++++ DATA SECTION
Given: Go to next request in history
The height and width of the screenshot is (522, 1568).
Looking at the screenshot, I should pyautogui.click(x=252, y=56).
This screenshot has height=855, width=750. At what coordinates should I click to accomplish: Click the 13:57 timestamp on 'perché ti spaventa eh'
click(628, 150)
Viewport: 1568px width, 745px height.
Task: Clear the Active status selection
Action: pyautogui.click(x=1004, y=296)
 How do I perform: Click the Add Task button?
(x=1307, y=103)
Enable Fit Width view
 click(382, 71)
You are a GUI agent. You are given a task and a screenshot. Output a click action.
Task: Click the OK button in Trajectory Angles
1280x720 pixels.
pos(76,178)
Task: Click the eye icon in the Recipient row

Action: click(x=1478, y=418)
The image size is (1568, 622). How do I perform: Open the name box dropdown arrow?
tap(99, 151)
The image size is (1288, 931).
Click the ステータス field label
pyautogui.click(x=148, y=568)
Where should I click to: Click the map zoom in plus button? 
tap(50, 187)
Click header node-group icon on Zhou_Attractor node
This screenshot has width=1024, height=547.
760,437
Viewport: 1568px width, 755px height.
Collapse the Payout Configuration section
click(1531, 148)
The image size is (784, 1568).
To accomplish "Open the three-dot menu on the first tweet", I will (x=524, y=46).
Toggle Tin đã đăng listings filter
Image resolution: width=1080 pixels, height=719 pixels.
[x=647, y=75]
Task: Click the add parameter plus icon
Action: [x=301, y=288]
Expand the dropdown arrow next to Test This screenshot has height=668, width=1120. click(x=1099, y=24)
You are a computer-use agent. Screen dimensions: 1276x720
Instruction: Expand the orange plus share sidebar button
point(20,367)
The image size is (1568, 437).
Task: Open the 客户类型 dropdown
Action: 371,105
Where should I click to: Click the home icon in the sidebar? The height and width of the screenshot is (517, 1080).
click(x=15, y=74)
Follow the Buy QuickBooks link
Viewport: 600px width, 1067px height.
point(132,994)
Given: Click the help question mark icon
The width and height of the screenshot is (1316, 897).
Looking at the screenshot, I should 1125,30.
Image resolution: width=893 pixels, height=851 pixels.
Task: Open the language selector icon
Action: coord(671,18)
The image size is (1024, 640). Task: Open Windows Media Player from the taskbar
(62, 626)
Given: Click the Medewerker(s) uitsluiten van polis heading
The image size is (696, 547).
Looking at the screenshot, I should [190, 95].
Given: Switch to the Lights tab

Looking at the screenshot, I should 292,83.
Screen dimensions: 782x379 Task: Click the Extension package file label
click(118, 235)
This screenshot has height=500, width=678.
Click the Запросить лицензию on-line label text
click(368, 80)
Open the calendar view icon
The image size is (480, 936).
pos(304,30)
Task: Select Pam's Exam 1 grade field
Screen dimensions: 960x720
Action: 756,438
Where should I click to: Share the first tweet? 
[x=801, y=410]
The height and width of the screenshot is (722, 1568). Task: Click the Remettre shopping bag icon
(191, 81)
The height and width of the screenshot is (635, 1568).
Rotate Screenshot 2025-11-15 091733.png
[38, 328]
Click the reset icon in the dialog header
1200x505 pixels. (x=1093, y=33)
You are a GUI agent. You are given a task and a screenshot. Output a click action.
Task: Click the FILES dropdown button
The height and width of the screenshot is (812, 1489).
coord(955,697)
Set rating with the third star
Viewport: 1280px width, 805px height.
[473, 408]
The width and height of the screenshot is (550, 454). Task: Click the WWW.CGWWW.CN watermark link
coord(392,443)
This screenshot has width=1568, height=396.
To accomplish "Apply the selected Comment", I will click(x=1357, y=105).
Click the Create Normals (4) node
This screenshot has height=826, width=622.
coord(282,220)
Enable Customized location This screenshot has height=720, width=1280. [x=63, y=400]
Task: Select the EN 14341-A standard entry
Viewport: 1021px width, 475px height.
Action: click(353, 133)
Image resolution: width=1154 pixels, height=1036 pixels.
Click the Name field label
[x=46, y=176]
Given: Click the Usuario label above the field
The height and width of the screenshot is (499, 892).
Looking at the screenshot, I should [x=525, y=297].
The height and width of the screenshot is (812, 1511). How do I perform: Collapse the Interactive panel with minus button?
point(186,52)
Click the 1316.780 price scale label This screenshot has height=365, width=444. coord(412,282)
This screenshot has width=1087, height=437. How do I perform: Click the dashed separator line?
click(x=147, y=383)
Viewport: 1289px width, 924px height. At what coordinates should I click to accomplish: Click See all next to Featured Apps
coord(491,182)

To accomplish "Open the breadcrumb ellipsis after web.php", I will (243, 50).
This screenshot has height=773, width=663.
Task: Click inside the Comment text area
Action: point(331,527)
++++++++
◆ **STATED GOAL**:
Please copy, character for character, everything in the records from the line containing "Given: Switch to the Lights tab" down to the line containing "click(118, 235)", including both of those lines.

◆ **RESULT OF THIS EXERCISE**:
Given: Switch to the Lights tab

Looking at the screenshot, I should 292,83.
Screen dimensions: 782x379 Task: Click the Extension package file label
click(118, 235)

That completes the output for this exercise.